[Opening DATA FOR THIS EXERCISE section]
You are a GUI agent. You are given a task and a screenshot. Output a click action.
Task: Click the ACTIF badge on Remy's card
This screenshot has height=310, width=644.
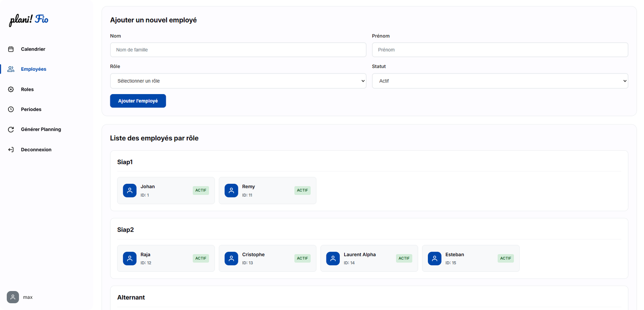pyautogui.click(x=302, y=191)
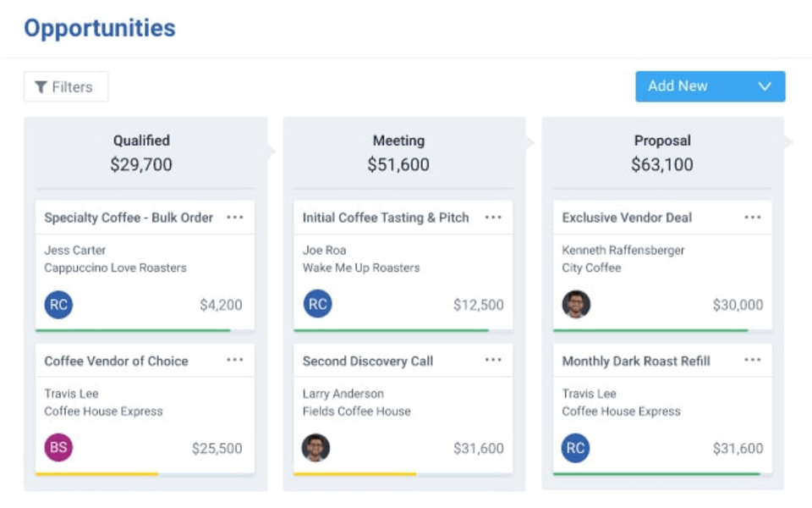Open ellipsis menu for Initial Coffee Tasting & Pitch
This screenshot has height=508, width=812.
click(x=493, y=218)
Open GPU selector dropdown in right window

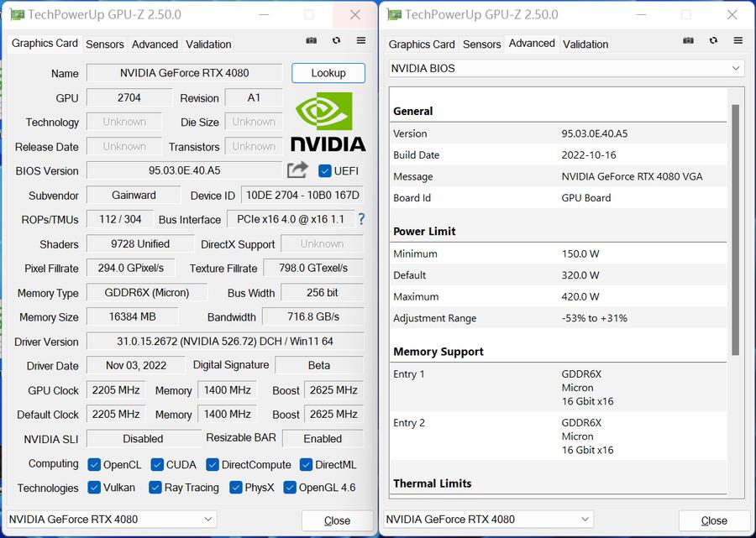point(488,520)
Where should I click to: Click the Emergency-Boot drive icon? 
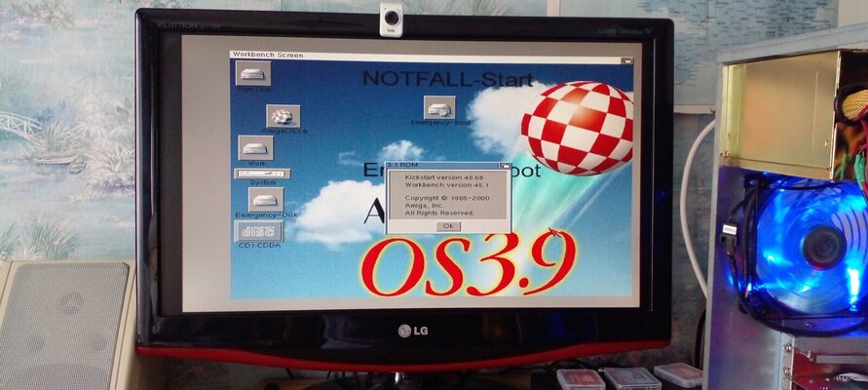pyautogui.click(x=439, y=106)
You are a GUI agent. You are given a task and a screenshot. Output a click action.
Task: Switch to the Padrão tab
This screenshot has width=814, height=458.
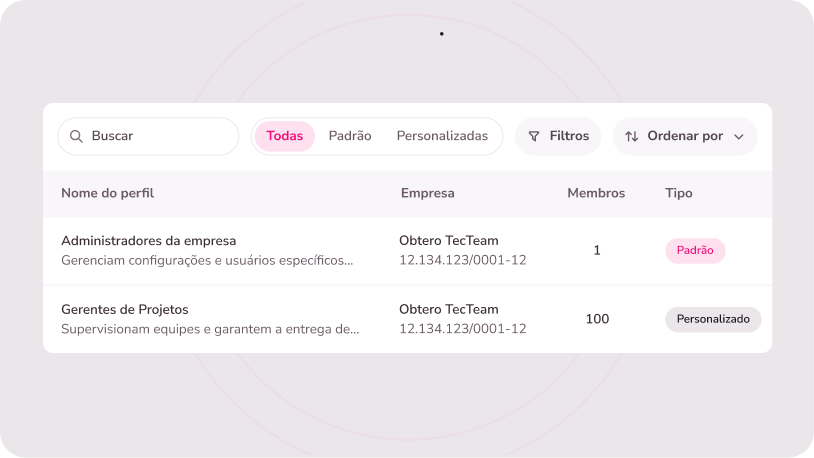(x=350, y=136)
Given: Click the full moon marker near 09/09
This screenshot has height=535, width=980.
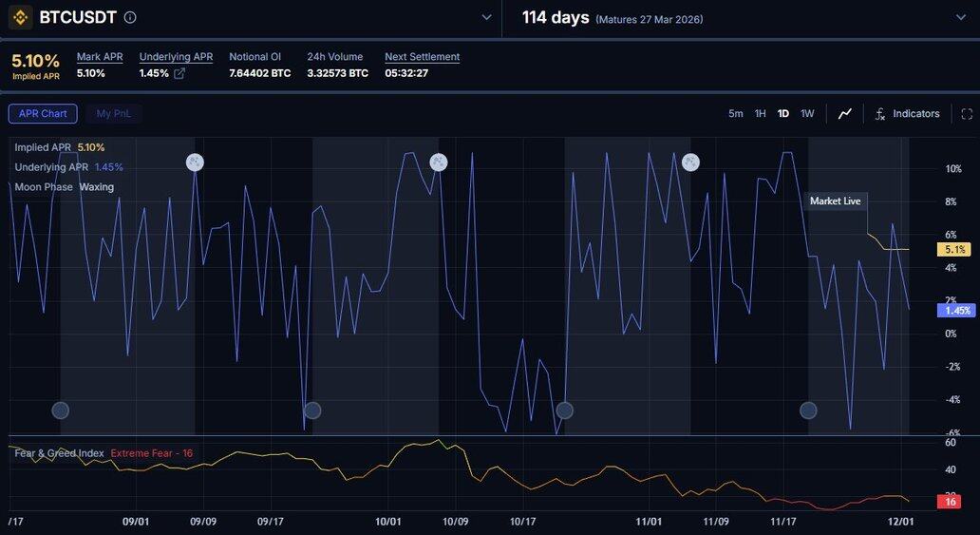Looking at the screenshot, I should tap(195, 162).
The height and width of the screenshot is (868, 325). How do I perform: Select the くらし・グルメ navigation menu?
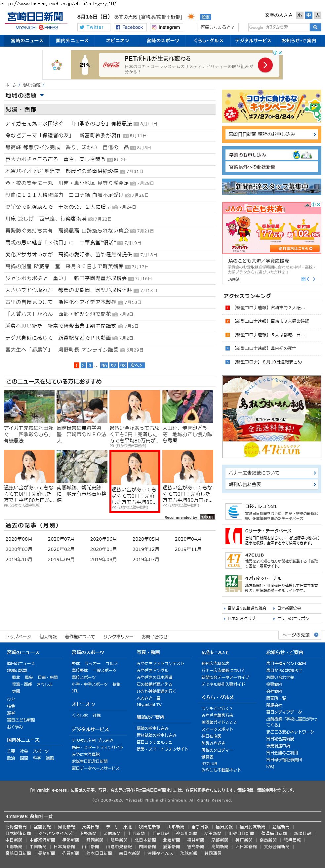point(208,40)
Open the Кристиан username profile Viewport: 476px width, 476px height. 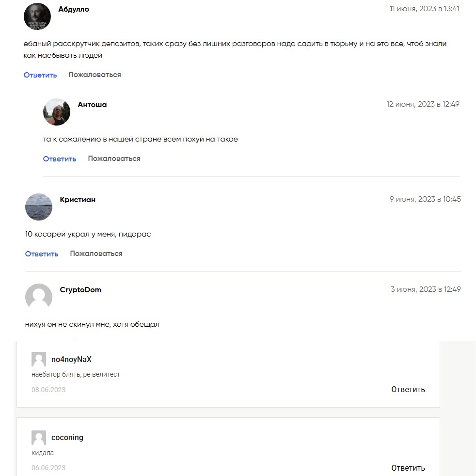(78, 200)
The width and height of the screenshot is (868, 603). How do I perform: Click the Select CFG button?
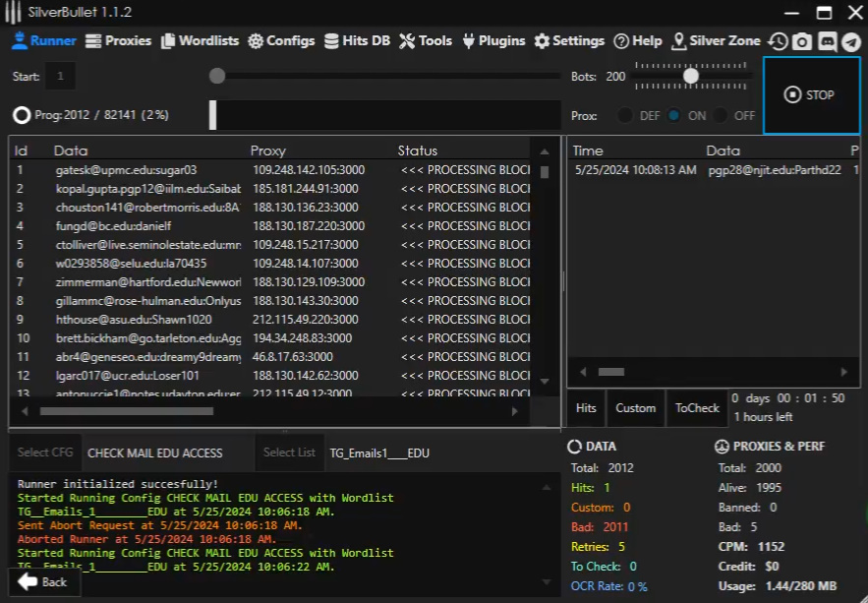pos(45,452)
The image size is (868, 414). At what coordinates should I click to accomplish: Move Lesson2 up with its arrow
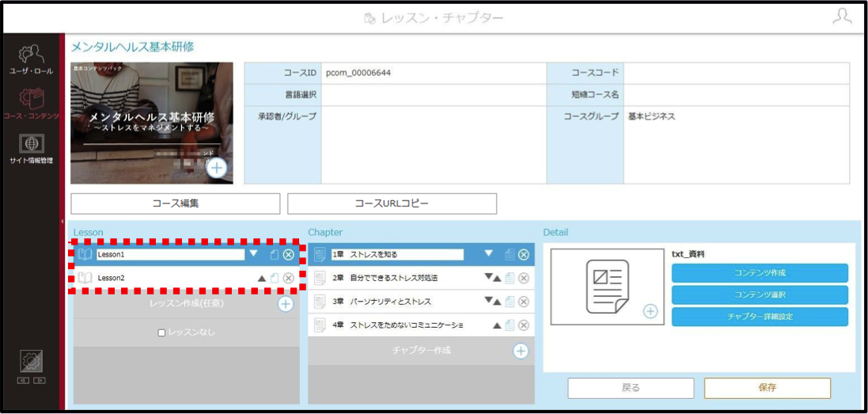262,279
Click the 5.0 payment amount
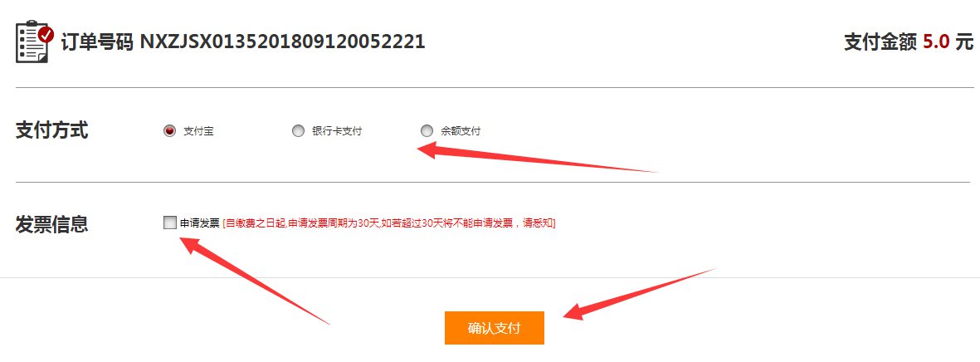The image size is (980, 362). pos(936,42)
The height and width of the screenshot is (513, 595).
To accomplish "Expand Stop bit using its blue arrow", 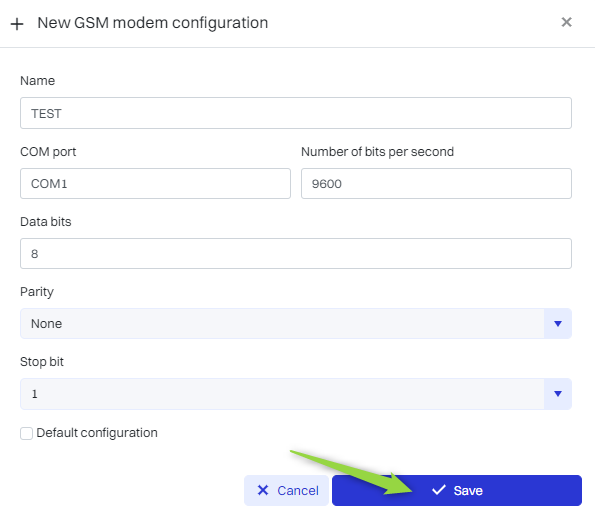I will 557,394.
[Closing DATA FOR THIS EXERCISE section]
WHAT TO DO: Set down, exactly as written, each line of the data from its opening line through the one containing "Task: Click the ACTIF badge on Remy's card". Output nothing more.

YOUR SOLUTION:
You are a GUI agent. You are given a task and a screenshot. Output a click action.
Task: Click the ACTIF badge on Remy's card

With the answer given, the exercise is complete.